<<<<

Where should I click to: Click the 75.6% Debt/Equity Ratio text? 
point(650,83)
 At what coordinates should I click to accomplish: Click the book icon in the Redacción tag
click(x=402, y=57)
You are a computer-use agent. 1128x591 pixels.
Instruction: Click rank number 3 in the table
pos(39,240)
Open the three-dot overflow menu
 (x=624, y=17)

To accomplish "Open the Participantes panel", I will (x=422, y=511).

>>>>
<<<<

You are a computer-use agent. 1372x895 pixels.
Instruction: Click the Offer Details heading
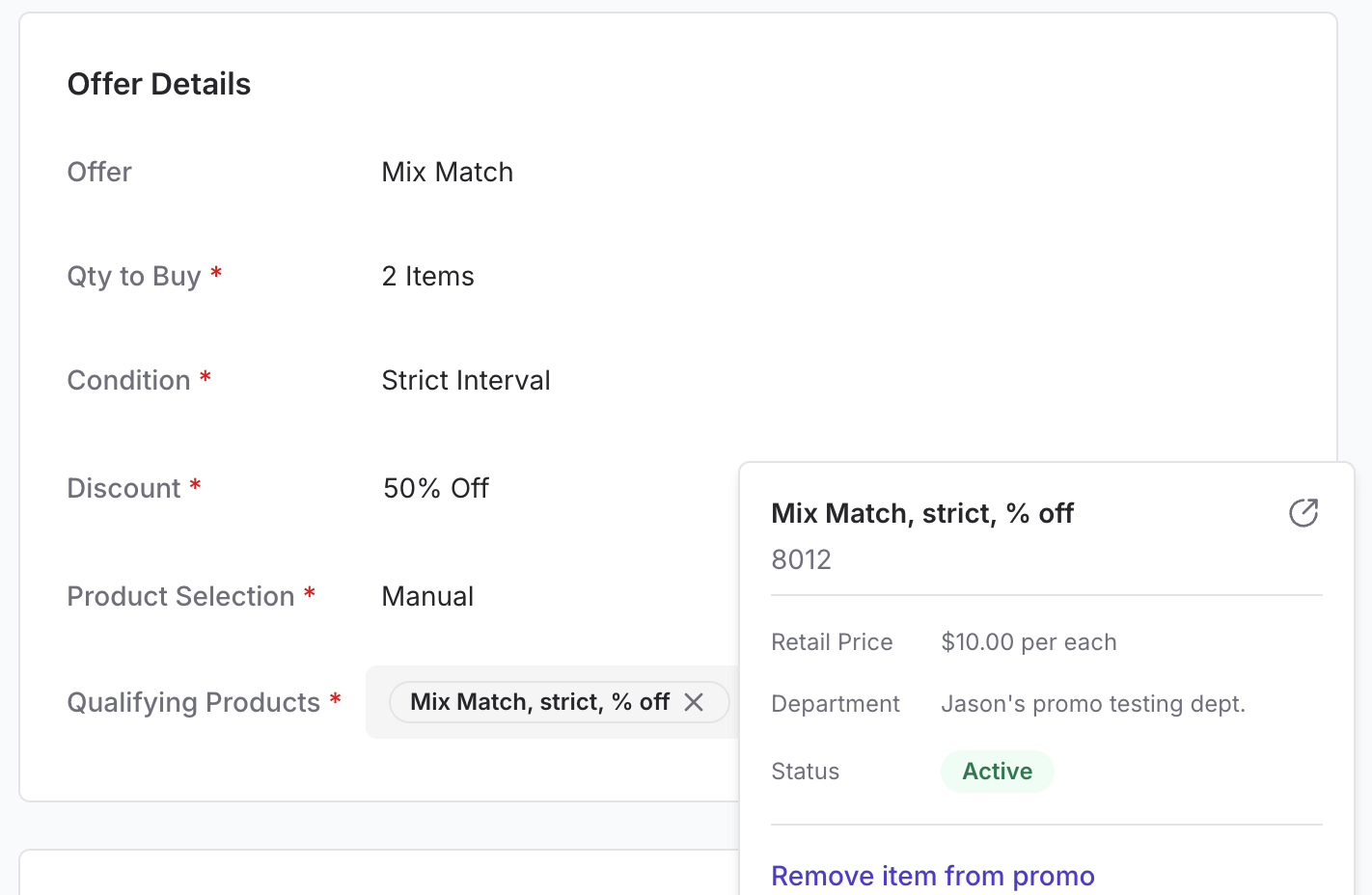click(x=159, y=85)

>>>>

[Exercise directions]: Whenever a line above holds the word "computer", include it in your count, and report nothing but that count.

[Expected output]: 2